In other words, the invention allows untold numbers of combinations
which result in a great deal of flexibility with respect to
controlling the release of biologically active materials with
regard to an implanted stent. Each applied layer is typically from
approximately 0.5 microns to 15 microns in thickness. The total
number of sprayed layers, of course, can vary widely, from less
than 10 to more than 50 layers; commonly, 20 to 40 layers are
included. The total thickness of the coating can also vary widely,
but can generally be, from about 10 to 200 microns.

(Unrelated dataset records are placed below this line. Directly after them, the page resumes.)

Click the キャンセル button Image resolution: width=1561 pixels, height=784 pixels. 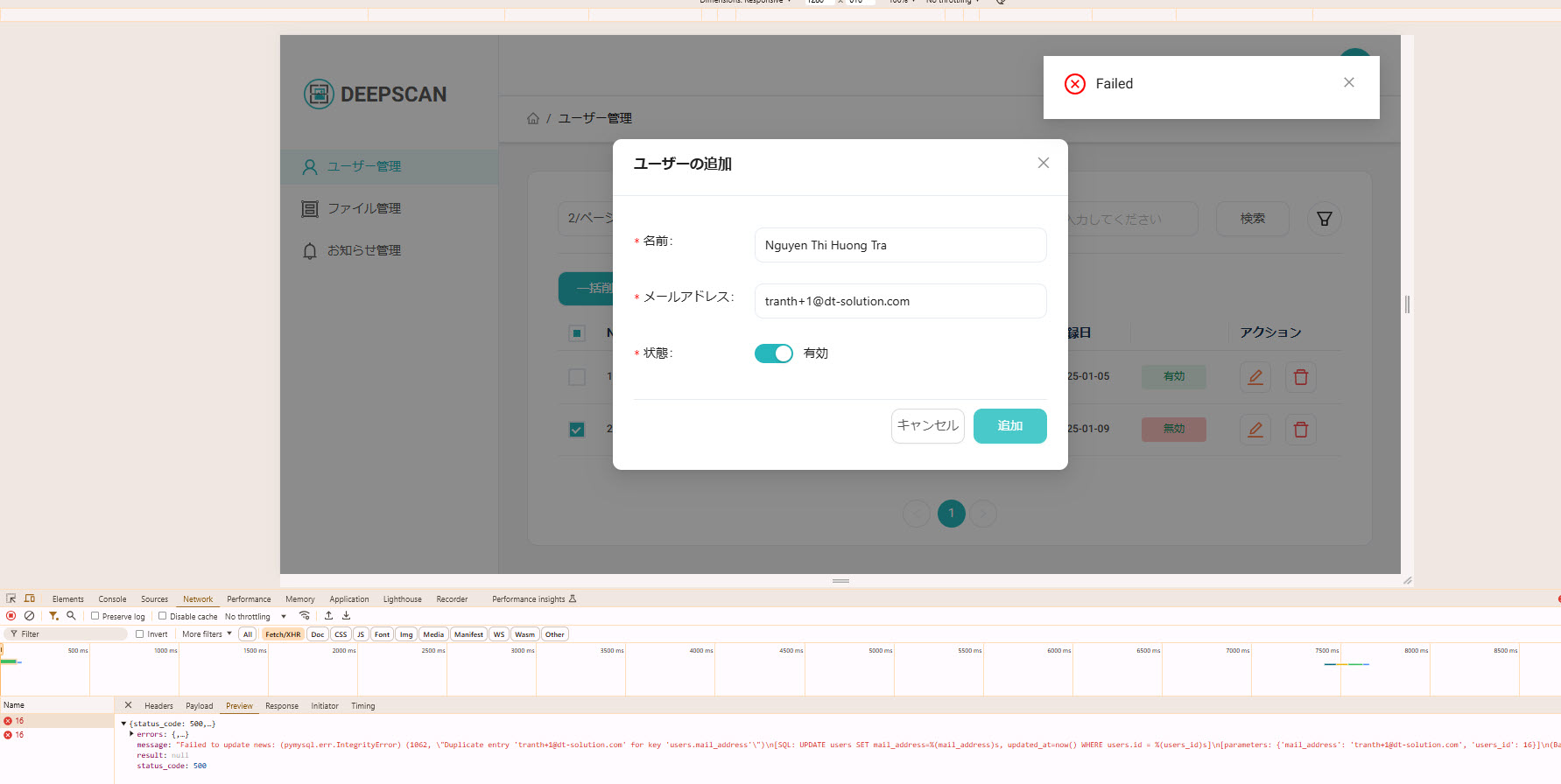point(927,426)
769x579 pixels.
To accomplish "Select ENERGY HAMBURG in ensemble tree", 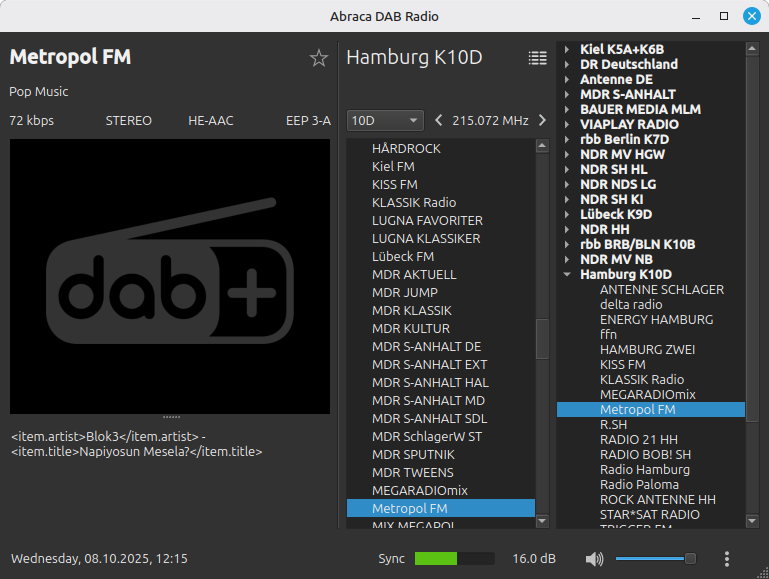I will click(x=656, y=319).
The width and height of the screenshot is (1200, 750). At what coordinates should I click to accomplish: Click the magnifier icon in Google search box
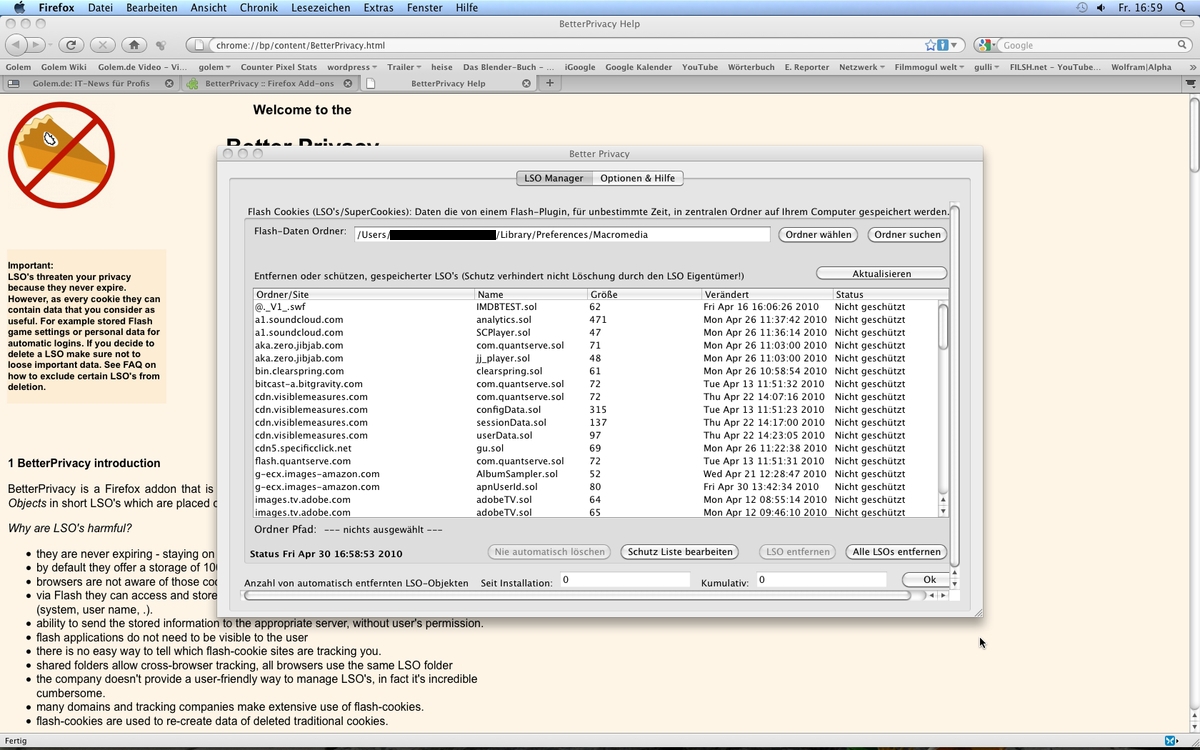pyautogui.click(x=1182, y=45)
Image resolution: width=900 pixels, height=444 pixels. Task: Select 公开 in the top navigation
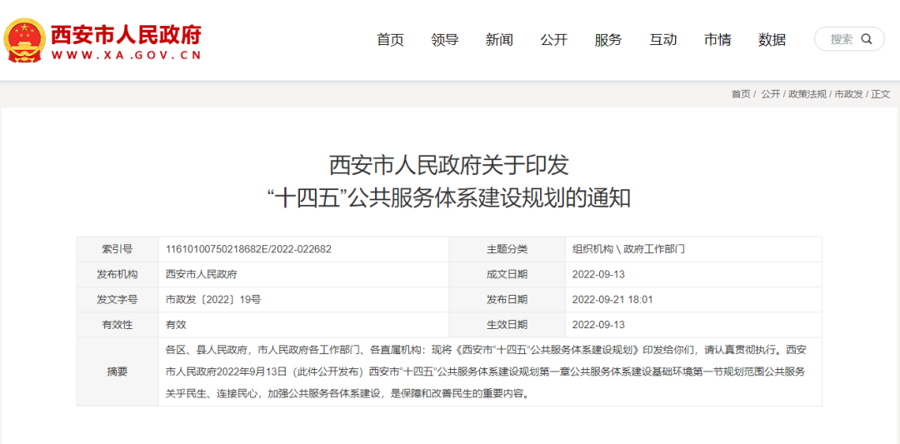click(x=553, y=40)
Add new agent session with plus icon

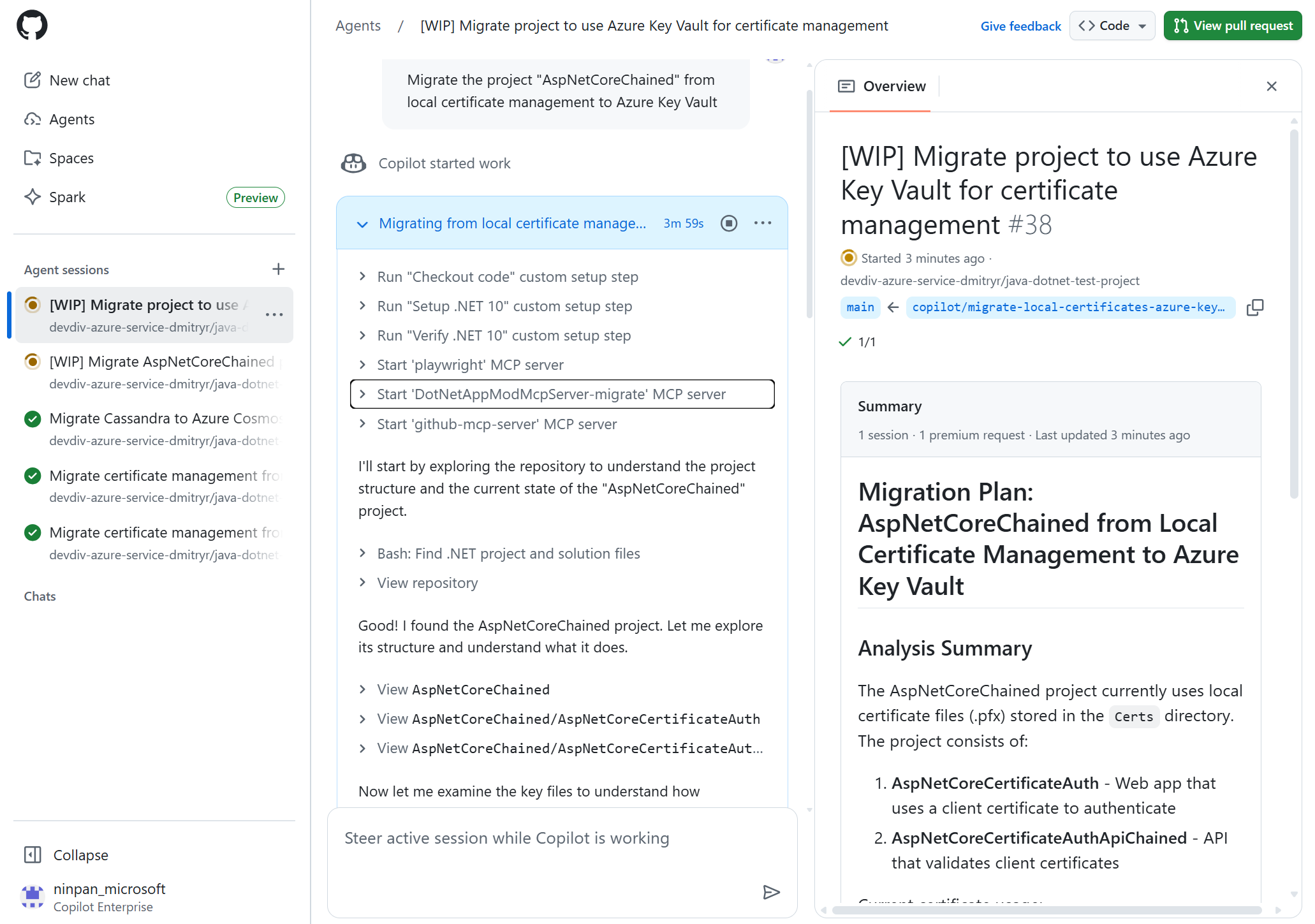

[0102] Whereas the polymer of the coating may be any compatible
biostable elastomeric material capable of being adhered to the
stent material as a thin layer, hydrophobic materials are preferred
because it has been found that the release of the biologically
active species can generally be more predictably controlled with
such materials. Preferred materials include silicone rubber
elastomers and biostable polyurethanes specifically.
[0103] This invention has been described herein in considerable
detail in order to comply with the Patent Statutes and to provide
those skilled in the art with the information needed to apply the
novel principles and to construct and use embodiments of the
example as required. However, it is to be understood that the
invention can be carried out by specifically different devices and
that various modifications can be accomplished without departing
from the scope of the invention itself.